It may be that the majority of Canadians didn't purchase investment property but instead, purchased second or third homes with associated USD expenses. Increased CAD-denominated expenses and no off-setting revenue = pressure to sell
I suspected that this might happen (despite all the recency-biased calls for the CAD to continue to strengthen against the USD past parity; some of which made it into this thread).
Either way it's easier to sell today than it was in 2009-2010*
I didn't want to have the currency move against me and be pressured into selling my US property so I sought investment property to generate USD income. The world's reserve currency is good anywhere. A US property anchor, not so much.
* I shoulda bought in Oakland. A family member of mine purchased a penthouse for $400k in 2009 and immediately rented it out at $5500 a month. The rent and price are bit higher today.
Italy, Greece and Spain are next and will have great RE opportunities. Although these will mostly apply to an alternative residences, they will be great deals all around. My "fearless forecast" (humour) indicates that a single country exit from the Euro by one of these debt laden countries will be too devastating for the aristocrats within. Consequently, the most probable solution will be to create a <Euro South> and exit simultaneously.
The problem is Vancouver and Toronto property markets are significantly overvalued today. The Canada Mortgage and Housing Corporation has voiced fears that these markets are presenting signs of a bubble that will only recede if prices stabilize. According to Tranio's research price growth is due to slow down to a sustainable rate in 2016. Read this article, maybe it will help you to make a proper decision.

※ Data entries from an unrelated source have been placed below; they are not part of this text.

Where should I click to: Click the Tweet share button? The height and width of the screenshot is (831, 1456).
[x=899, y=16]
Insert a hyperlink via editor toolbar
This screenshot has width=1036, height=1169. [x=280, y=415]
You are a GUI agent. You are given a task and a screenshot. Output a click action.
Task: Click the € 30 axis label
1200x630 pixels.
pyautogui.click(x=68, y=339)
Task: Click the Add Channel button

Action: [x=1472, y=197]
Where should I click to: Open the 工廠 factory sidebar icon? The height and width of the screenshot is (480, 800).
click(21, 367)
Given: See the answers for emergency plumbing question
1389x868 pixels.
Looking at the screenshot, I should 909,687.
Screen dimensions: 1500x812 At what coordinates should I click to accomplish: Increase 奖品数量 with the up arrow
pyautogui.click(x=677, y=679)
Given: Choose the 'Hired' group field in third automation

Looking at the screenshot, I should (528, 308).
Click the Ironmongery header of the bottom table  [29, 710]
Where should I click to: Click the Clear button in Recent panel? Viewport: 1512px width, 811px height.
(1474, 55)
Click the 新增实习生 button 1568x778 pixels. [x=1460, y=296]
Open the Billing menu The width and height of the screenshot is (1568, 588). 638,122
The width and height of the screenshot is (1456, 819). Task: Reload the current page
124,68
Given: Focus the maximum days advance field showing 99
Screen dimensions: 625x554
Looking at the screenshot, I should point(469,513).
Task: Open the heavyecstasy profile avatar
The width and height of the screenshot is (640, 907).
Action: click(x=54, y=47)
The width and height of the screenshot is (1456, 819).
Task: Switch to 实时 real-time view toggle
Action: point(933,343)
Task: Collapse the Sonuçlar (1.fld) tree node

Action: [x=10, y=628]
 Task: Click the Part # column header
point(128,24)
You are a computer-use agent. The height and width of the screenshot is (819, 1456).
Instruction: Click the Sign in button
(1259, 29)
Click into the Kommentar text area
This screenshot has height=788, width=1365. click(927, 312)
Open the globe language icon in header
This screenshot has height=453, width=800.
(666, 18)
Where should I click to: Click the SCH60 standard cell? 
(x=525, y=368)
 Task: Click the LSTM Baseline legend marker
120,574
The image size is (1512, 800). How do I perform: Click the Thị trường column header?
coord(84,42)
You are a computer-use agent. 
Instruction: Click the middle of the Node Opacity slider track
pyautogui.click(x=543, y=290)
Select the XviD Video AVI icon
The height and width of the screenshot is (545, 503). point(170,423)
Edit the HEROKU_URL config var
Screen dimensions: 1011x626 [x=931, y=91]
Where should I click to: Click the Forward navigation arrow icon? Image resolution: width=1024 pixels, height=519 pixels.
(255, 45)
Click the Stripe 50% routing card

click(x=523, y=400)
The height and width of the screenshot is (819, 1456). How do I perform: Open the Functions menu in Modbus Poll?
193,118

AvalonBay shows how rental increases have far outstripped inflation over the past decade. Inflation, measured by CPI, has increased at less than 20% cumulatively, while AvalonBay has raised rents across its portfolio at a 40% clip (or 3.5% annualized) and in San Francisco at a staggering 70% clip (or 5.6% annualized).
"The short supply is pushing home prices higher than expected this year. Zillow had predicted 2 percent growth in home values from April 2015 to April 2016, but its latest data show values currently soaring more than twice that, at 4.9 percent."
Phoenix, AZ ranks 10th on the chart with yoy increase in home prices of 8.8%
Existing US home prices far outpace inflation. You can still find B class SFH at 7-8% cash on cash for all cash purchases or 10-12% on financed but fewer and further between. Approximately half the return of what was available at the start of this thread (and of course the CAD was at parity with the USD back then).